Im hohen Norden: Frank Memmeler aus Simmershausen verbrachte die vergangenen Winter auf einer Huskyfarm in Finnland. © Temme, Tanja

Seit der Simmershäuser Frank Memmeler vor neun Jahren seinen Urlaub auf einer Huskyfarm in Finnland verbrachte, lassen ihn die Tiere nicht mehr los. Auch das Leben im hohen Norden hat es ihm angetan. Oktober bis März verbringt er daher nun dort und erfüllt sich damit seinen großen Wunsch.

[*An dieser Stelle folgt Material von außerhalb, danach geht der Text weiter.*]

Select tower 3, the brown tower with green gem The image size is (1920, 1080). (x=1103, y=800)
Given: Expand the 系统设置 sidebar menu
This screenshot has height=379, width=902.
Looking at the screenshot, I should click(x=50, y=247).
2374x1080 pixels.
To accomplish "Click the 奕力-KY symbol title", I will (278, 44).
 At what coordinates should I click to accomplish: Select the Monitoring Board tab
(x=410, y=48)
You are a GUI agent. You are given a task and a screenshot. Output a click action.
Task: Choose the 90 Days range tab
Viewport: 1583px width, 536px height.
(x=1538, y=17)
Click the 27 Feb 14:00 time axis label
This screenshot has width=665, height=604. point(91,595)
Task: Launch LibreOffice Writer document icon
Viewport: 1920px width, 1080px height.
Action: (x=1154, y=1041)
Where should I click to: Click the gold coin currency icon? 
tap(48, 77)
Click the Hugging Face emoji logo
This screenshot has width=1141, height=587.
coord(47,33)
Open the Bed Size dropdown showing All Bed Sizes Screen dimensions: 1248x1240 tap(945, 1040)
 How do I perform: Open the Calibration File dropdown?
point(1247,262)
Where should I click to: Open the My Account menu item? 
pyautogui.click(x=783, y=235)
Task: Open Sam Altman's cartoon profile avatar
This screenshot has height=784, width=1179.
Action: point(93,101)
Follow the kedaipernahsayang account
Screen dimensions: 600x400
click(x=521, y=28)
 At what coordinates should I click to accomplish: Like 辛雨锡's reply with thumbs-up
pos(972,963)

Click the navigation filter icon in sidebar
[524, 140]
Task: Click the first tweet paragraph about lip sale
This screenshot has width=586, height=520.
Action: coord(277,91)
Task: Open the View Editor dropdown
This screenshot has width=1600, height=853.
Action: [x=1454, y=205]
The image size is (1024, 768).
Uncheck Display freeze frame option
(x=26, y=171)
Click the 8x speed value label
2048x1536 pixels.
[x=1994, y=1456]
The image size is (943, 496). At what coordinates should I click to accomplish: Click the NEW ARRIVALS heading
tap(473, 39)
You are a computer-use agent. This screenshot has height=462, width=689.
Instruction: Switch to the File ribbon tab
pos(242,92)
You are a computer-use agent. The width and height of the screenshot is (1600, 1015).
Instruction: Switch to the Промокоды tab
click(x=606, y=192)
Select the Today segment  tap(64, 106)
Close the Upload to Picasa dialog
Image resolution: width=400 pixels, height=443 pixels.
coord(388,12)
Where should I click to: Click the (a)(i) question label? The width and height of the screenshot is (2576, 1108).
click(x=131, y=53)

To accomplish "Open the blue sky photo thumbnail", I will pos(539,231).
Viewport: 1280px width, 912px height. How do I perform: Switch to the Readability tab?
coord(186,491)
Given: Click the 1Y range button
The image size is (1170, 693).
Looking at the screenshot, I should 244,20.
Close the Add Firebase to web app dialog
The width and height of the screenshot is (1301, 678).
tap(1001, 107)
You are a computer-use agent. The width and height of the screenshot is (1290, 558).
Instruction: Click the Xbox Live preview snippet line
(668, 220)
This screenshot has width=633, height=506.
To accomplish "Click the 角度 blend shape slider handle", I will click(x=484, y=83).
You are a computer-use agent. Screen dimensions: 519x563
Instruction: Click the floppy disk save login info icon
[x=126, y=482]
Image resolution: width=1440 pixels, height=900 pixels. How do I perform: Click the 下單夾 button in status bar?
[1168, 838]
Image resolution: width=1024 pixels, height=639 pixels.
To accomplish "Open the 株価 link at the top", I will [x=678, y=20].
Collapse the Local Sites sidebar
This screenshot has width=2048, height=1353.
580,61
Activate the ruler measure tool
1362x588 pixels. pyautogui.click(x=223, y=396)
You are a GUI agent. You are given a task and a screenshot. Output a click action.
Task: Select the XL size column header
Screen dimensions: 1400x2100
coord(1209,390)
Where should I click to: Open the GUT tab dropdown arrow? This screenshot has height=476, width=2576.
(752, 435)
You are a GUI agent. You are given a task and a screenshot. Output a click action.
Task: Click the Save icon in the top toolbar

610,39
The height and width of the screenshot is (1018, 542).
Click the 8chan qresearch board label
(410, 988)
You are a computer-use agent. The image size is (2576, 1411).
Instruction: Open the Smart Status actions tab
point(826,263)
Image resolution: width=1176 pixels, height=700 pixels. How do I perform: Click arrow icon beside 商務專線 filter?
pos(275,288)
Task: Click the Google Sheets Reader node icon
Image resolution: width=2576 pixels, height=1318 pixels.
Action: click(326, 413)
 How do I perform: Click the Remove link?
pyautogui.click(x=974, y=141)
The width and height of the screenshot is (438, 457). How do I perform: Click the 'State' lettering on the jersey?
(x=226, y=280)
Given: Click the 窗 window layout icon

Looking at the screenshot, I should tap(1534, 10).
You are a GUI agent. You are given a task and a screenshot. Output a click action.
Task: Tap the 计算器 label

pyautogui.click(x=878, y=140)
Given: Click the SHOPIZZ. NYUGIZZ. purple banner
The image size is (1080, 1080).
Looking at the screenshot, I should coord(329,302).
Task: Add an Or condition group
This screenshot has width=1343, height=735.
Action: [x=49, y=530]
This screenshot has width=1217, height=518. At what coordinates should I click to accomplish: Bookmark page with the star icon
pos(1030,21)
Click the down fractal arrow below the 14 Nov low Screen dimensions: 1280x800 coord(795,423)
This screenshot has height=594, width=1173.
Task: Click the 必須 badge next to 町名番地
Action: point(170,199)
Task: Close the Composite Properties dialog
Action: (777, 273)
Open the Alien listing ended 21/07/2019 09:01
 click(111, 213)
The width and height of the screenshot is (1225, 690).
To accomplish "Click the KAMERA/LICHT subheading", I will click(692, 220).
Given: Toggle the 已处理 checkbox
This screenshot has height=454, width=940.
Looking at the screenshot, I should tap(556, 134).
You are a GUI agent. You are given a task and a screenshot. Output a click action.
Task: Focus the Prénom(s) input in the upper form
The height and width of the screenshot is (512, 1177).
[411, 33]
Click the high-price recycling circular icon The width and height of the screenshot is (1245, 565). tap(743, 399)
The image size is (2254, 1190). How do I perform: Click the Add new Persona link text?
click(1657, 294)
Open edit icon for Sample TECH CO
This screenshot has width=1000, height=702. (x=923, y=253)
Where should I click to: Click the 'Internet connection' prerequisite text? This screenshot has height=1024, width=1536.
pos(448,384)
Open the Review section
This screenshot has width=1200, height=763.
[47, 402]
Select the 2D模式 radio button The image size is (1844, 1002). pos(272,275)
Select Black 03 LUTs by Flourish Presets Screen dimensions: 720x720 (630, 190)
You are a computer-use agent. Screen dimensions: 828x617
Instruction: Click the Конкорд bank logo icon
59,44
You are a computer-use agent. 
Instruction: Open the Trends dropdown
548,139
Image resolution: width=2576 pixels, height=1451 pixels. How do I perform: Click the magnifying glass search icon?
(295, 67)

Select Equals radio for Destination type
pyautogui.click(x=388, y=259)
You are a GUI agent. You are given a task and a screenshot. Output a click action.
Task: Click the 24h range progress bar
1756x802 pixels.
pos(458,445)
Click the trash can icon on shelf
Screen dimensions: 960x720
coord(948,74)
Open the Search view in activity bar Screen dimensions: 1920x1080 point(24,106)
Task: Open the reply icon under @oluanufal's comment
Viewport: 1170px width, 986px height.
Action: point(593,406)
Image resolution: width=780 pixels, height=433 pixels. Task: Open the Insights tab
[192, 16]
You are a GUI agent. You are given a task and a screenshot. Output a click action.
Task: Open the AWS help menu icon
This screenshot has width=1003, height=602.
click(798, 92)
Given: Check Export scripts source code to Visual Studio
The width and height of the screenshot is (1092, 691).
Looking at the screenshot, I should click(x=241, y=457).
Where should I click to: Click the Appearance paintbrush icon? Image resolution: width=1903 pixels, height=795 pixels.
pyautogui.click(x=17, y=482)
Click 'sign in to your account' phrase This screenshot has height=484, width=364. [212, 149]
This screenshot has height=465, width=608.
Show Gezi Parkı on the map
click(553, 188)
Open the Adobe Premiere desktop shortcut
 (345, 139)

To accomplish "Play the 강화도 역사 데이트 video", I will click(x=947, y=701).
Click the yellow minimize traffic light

Fuldatal – Vor neun Jahren erfüllte sich Frank Memmeler einen Kindheitstraum: Damals machte der Simmershäuser Urlaub auf einer Huskyfarm in Finnland. Dort lernte er nicht nur, wie man einen Hundeschlitten führt, sondern ihn erfasste auch das „besondere Lebensgefühl“ der Einöde im hohen Norden. Fortan wollte er dieses nicht mehr missen, weshalb er seitdem die Winter in der Region Nordkarelien verbringt.

„Normalerweise fahre ich im Oktober hoch und komme im März wieder zurück“, sagt der 59-Jährige. „Normalerweise“, weil er dieses Jahr erstmals aus beruflichen Gründen pausieren muss. „Ehrlich gesagt fehlt mir die Farm schon jetzt, denn es gibt kaum etwas Besseres, als mit einem Hundegespann durch den Schnee zu fahren.“ Dass Memmeler sich dort pudelwohl fühlt, liegt einerseits daran, dass Hunde ihn schon sein gesamtes Leben begleitet haben und er andererseits auch hier in Nordhessen Zughundesport betreibt.

Natürlich liebt er auch die besonderen Landschaften des finnischen Nordostens, die ihn manchmal allerdings auch an seine Grenzen bringen. „Temperaturen bis minus 30 Grad, nur knapp vier Stunden Helligkeit und meterhoher Schnee gehören dort zum Alltag.“ Er arbeitet seit 2013 für die Eräkaskus Wilderness Lodge & Huskyfarm.

150 Alaskan Huskys und zehn Mitarbeiter bieten dort für eine überschaubare Anzahl an Touristen Schlittentouren an. Als Schlittenhundeführer (sogenannte „Musher“) die Touren zu leiten, war auch Memmelers großer Wunsch, als er sich erstmals zum Jobben nach Finnland aufmachte. „Bevor ich das durfte, musste ich erstmal die Namen der Hunde lernen, Unmengen von ihrem Kot wegmachen und sie überhaupt ganz genau kennenlernen.“

Wie der Hundenarr erzählt, drehten sich sowieso fast alle Gespräche um die Vierbeiner. „Die Hunde sind das A und O, weshalb wir sie nicht nur gut pflegen, sondern auch im Auge halten.“ Und das gilt vor allem, wenn er mit acht Huskies bis zu 50 Kilometer lange Touren am Tag absolviert. „Es gibt Leute, die meinen, das sei Tierquälerei – es ist aber genau das Gegenteil, denn diese Hunderasse liebt das Laufen, braucht es sogar“, erläutert er. Sobald er mit dem Gespann auf Tour ist – welches stets von seinem Leithund Mandela angeführt wird – läuft alles „im Verbund“, wie Memmeler berichtet.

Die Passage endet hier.